Moreover, a letter-writing campaign doesn’t encourage the working class to develop a sense of the power it has when it unites in struggle. And that’s exactly what it needs to beat back all of the capitalists’ attacks. Rather, the “Save the Fare” campaign feeds into workers’ sense of powerlessness and dependence on the capitalist Democratic and Republican politicians.
The alternative is mass working-class struggle. Local 100 is in an excellent position to wage this struggle: a supporter of RTW raised and the Contract Policy Committee and EB passed unanimously a contract demand for No Bus or Subway Fare Hikes or Service Cuts. If the MTA forces us to strike, that should be one of the demands we strike for. We would immediately become the defenders of the whole working class.
With our power to move the city or stop it cold, we could win this victory for our fellow workers and point the way for future struggles. In fact if the politicians play hardball with our strike while pressing ahead with their planned attacks on other unions and the whole working class, a transit strike could be the spark needed to bring the whole working class out in a general strike! Thus a transit workers’ strike this year could start reversing past decades of attacks on the working class.
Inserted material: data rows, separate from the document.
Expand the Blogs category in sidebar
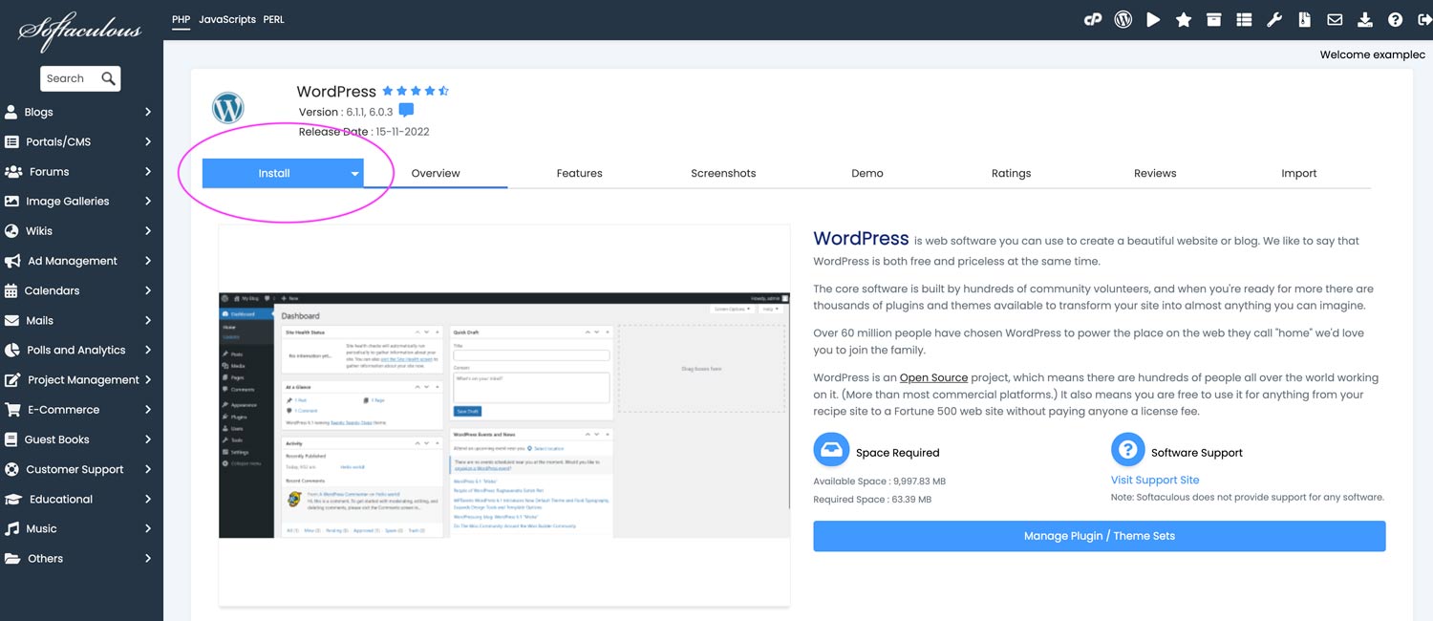Screen dimensions: 1433x621 pos(78,112)
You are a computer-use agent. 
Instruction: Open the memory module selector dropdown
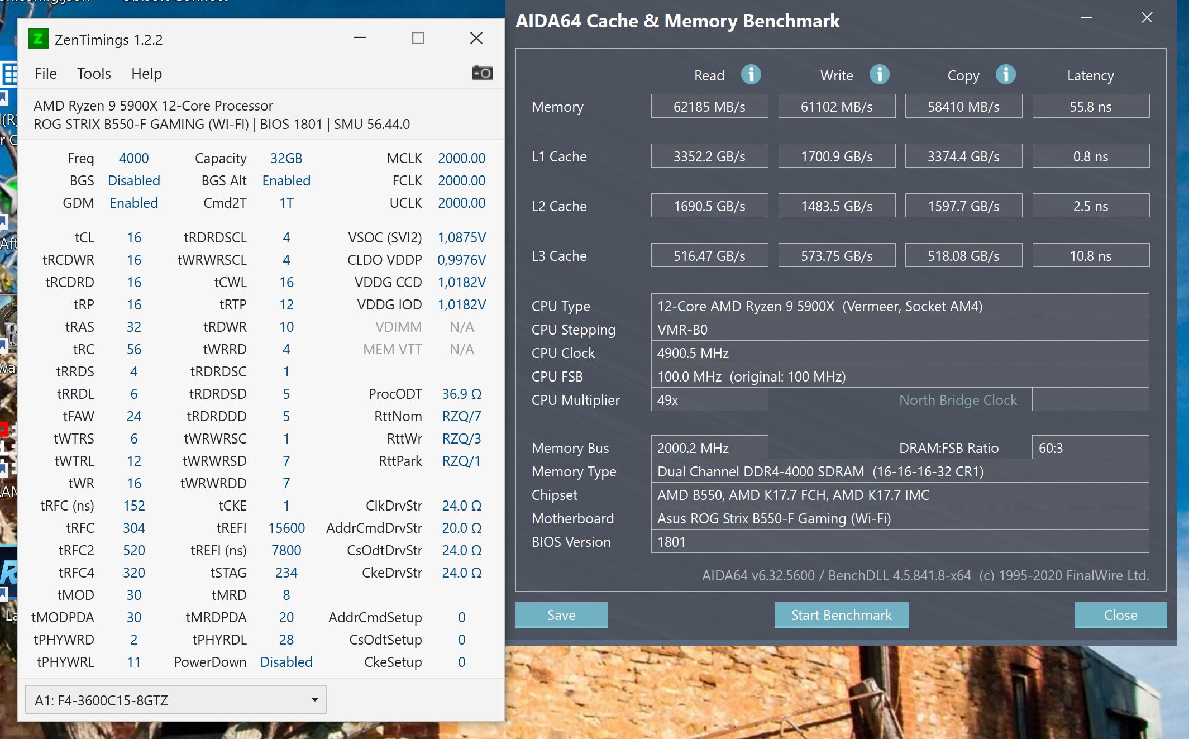pyautogui.click(x=175, y=700)
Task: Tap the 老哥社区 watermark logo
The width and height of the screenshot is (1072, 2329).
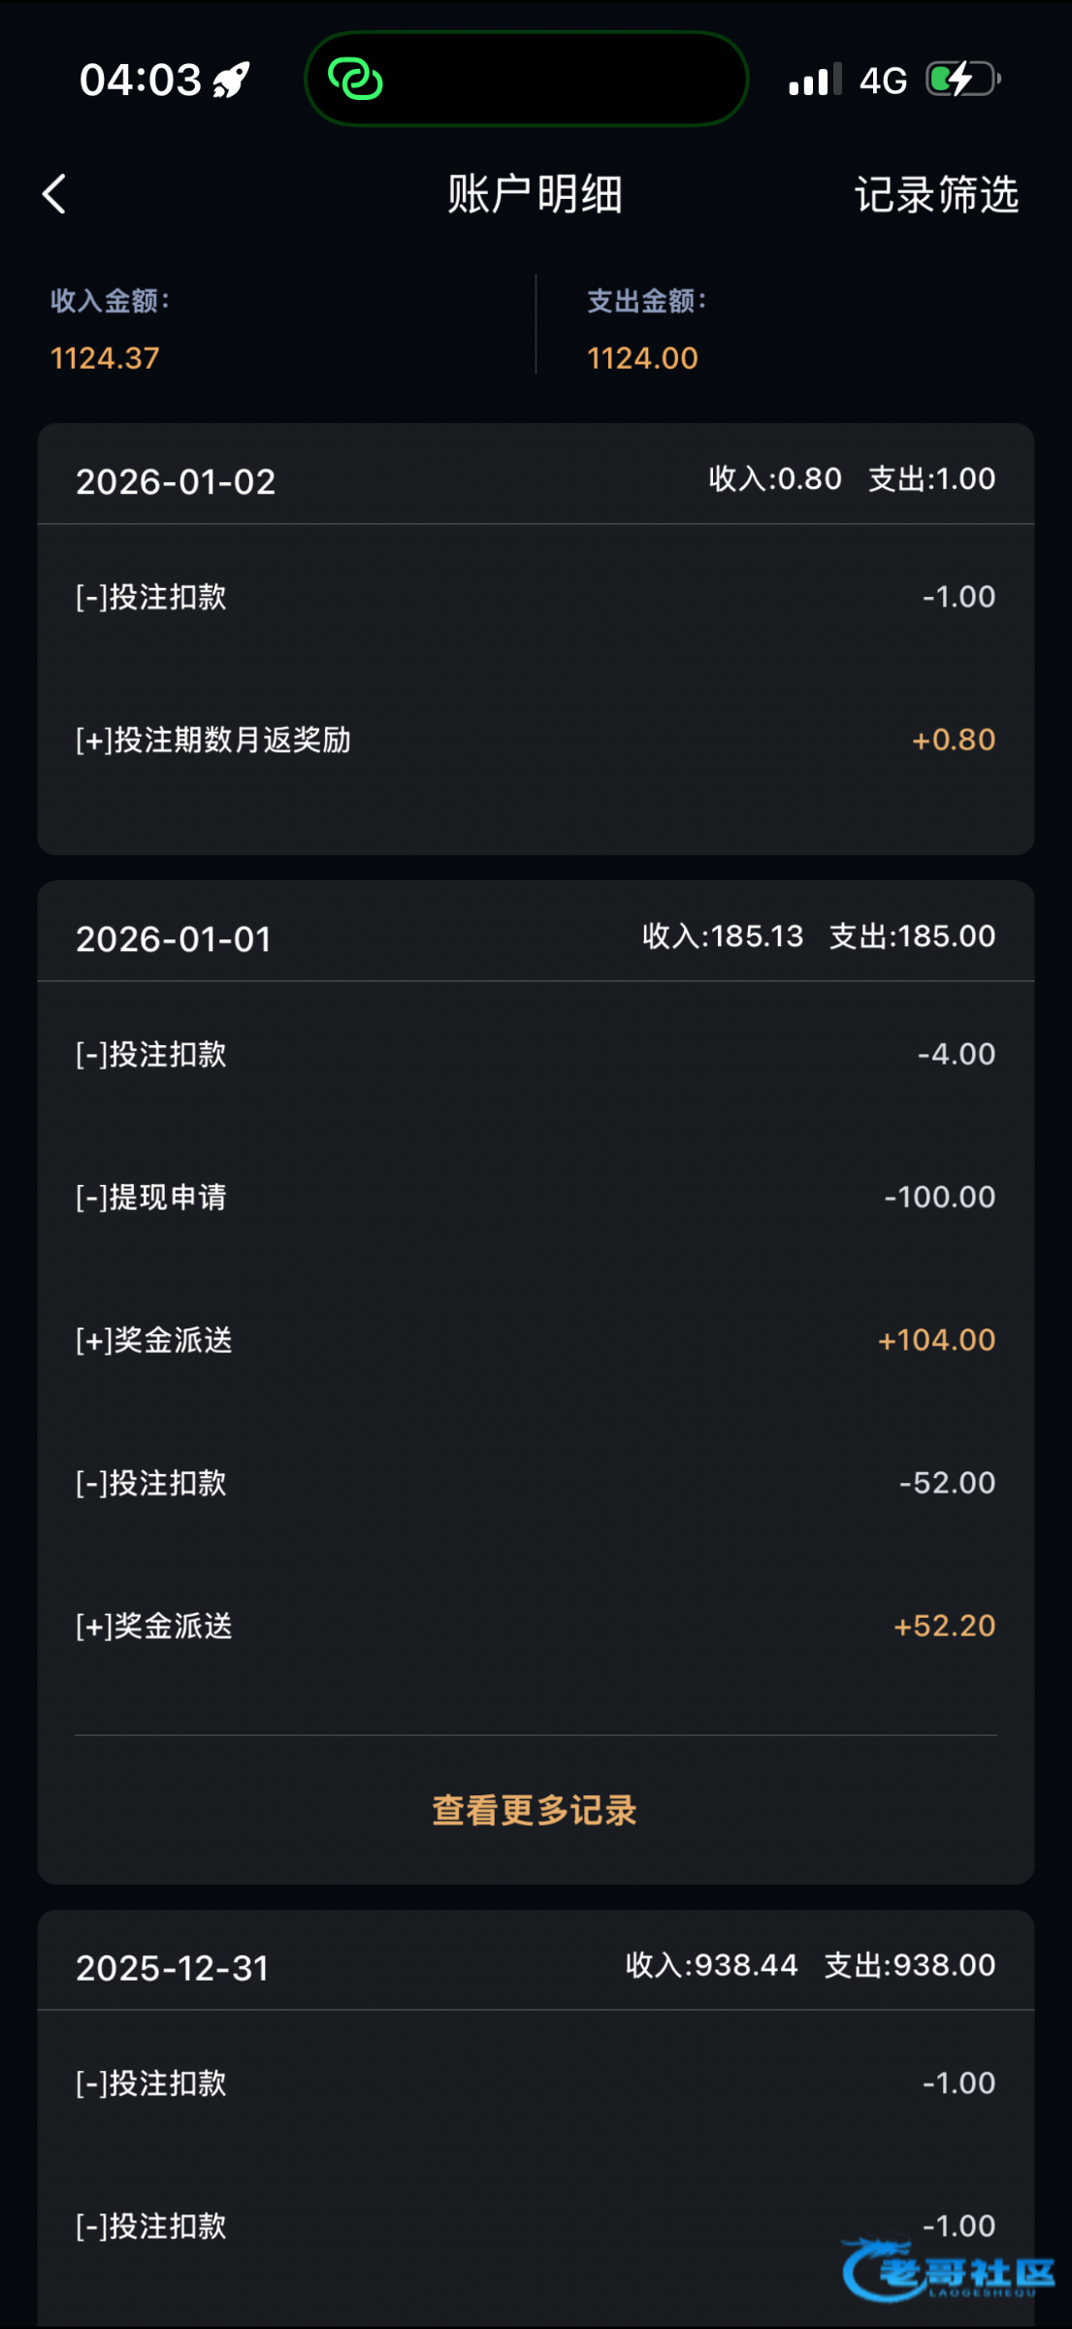Action: pos(949,2271)
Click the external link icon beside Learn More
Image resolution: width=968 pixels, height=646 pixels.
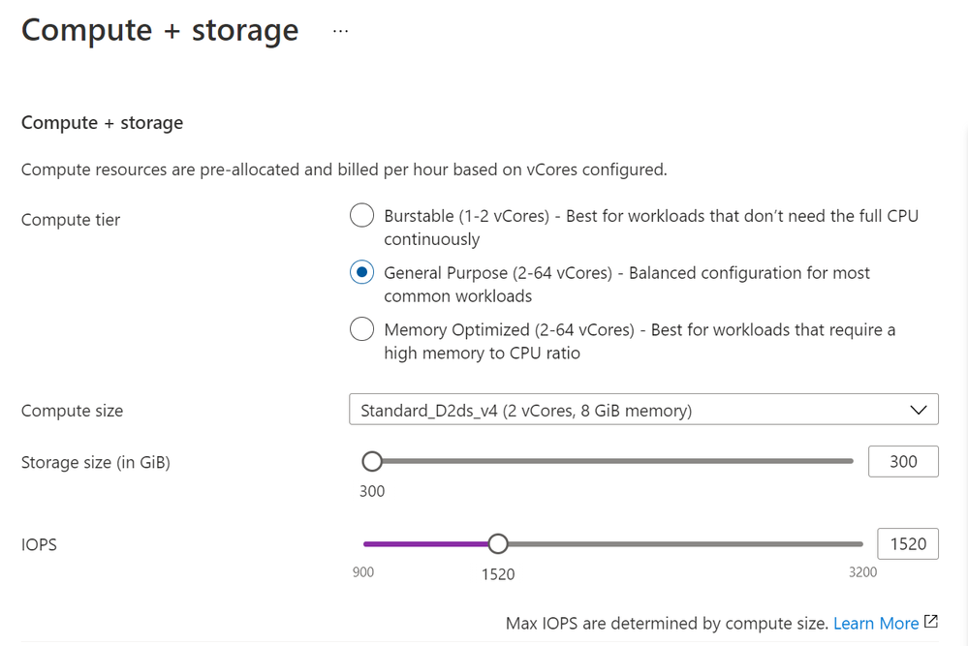931,623
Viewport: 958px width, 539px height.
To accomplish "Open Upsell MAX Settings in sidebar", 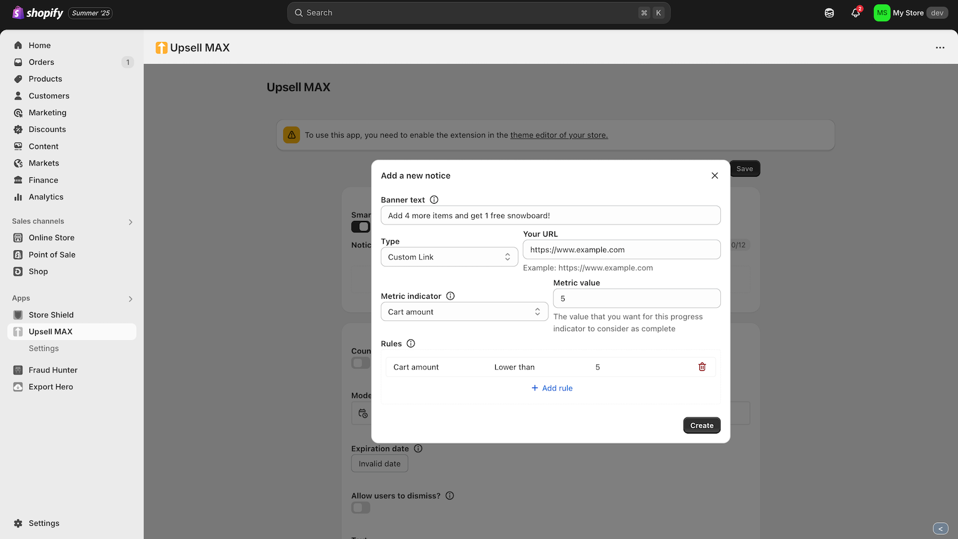I will tap(44, 348).
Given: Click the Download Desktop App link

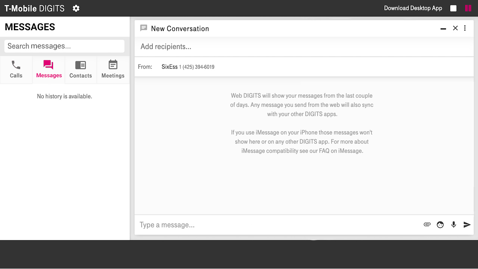Looking at the screenshot, I should (413, 8).
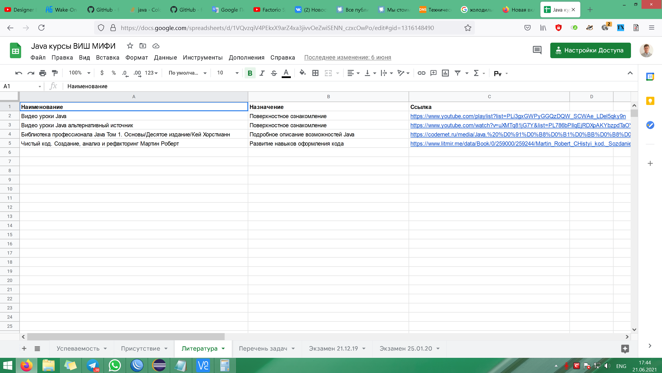Click the print icon in toolbar

point(43,73)
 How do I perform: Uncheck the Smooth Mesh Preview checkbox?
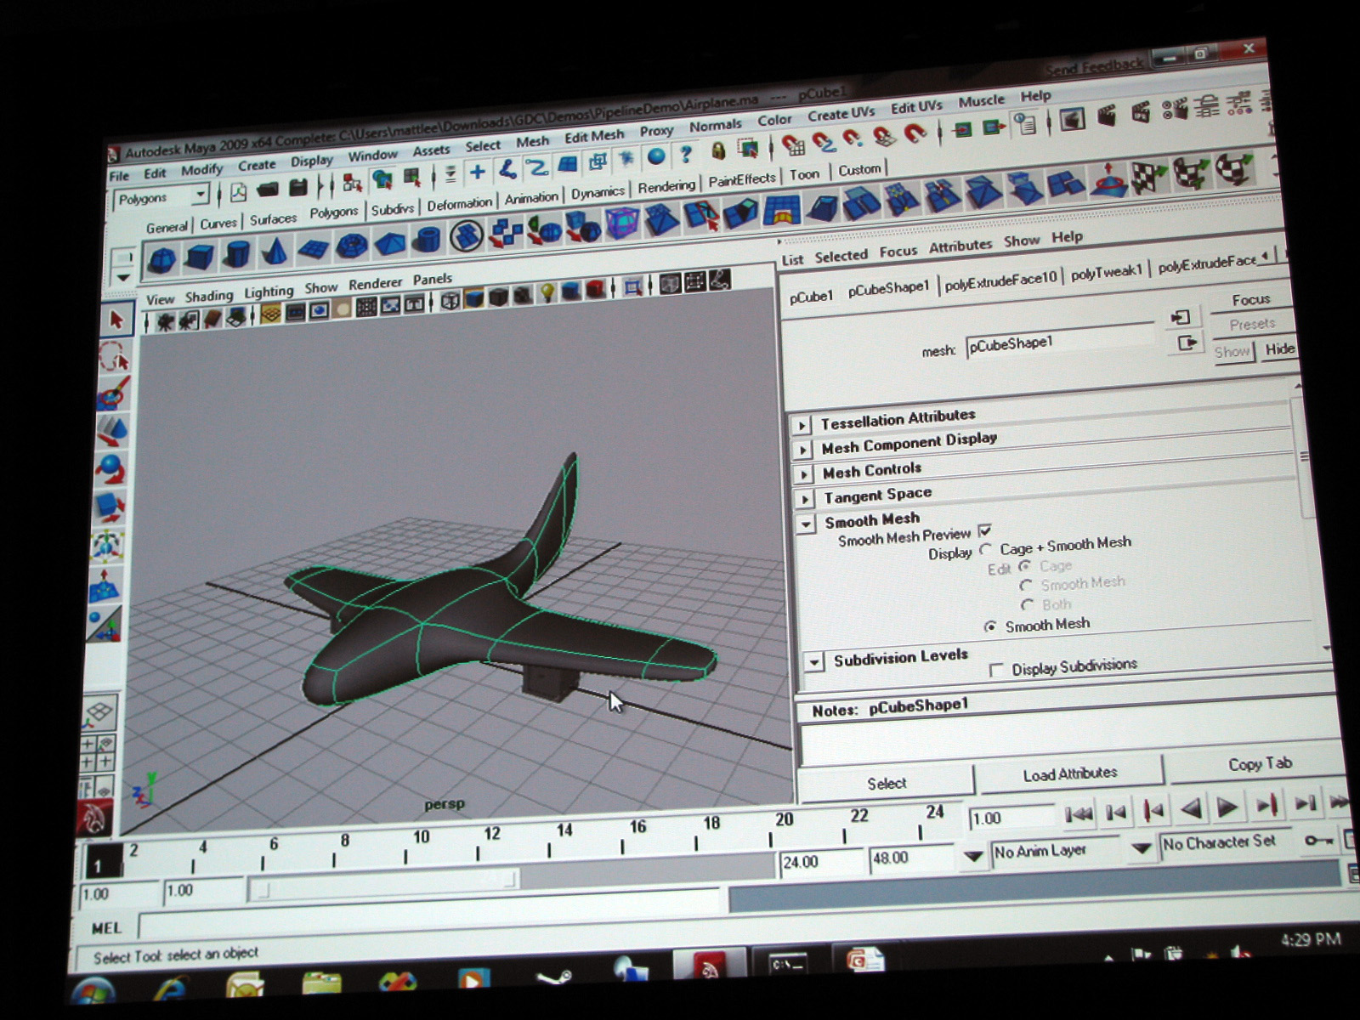pos(985,531)
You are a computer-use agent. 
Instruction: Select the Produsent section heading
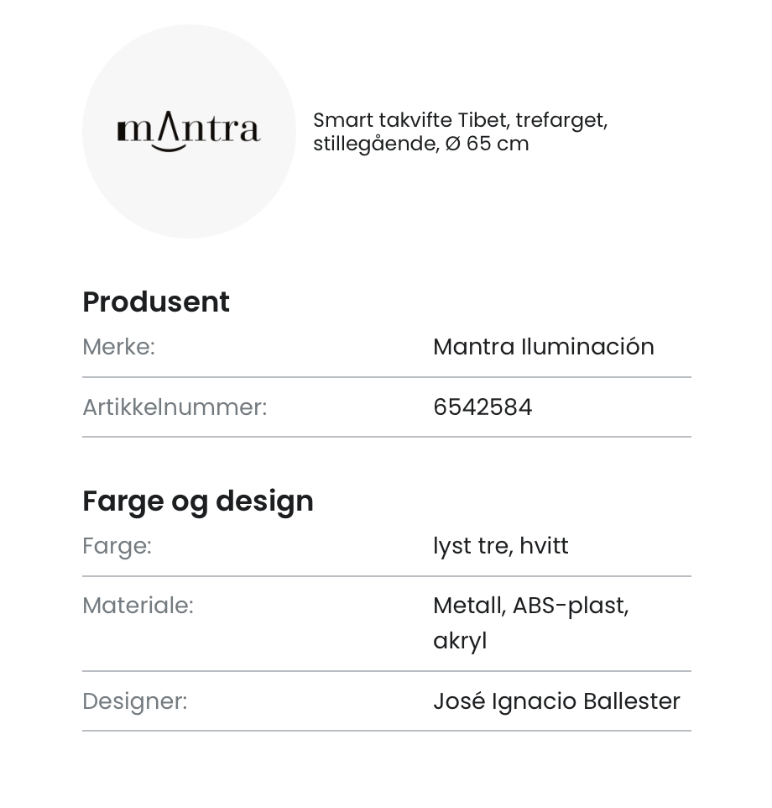pos(156,302)
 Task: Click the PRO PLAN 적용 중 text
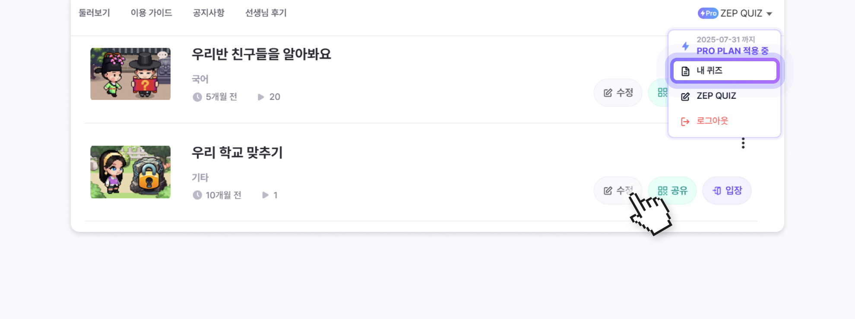click(732, 51)
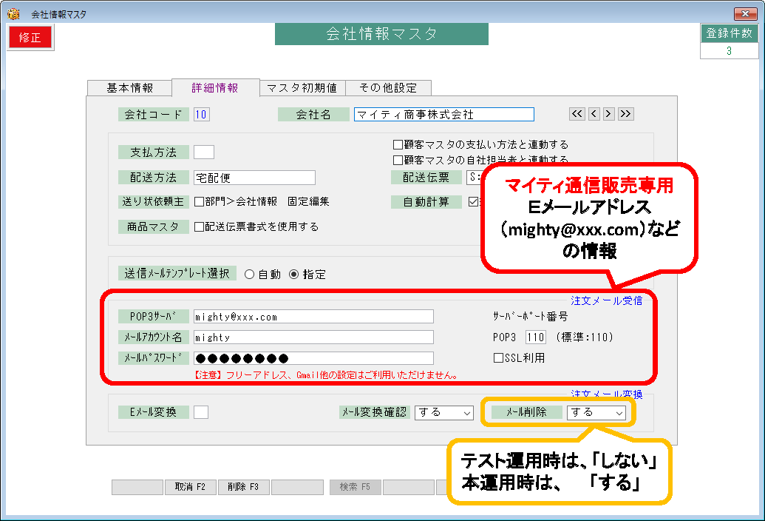Jump to last record with >> button
The image size is (765, 521).
pyautogui.click(x=626, y=114)
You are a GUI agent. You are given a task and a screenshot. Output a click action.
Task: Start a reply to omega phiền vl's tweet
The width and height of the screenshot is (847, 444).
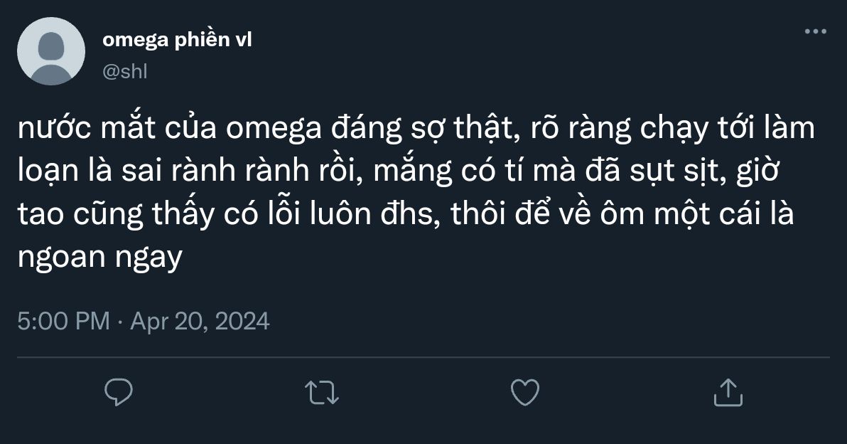(x=118, y=392)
RTW is ready to join with every militant worker who wants to push for the Local to be prepared to strike to win its contract demands. And for as long as the Toussaint leadership is taking steps forward in the struggle, we’ll stand behind them in a united struggle.
But an all-out struggle for our demands, let alone against all the anti-working class attacks, will deal a body blow to the capitalists. Only a revolutionary socialist leadership can be relied on to threaten the system by leading such a struggle because only it is dedicated to the system’s overthrow.
Mass working-class struggles against the capitalist attacks are inevitable. Through such struggles more and more workers will come to see that their class has the power to not just beat back the attacks but to overthrow the capitalist system and build a classless society of abundance and freedom: a socialist society. In the course of the current transit struggle RTW and its supporting organization, the League for the Revolutionary Party, hope to get in touch with other transit workers who are thinking along these lines. Together we can not only play a decisive role in the current contract struggle. By joining to build a revolutionary socialist party we can prepare to lead even greater struggles in the future.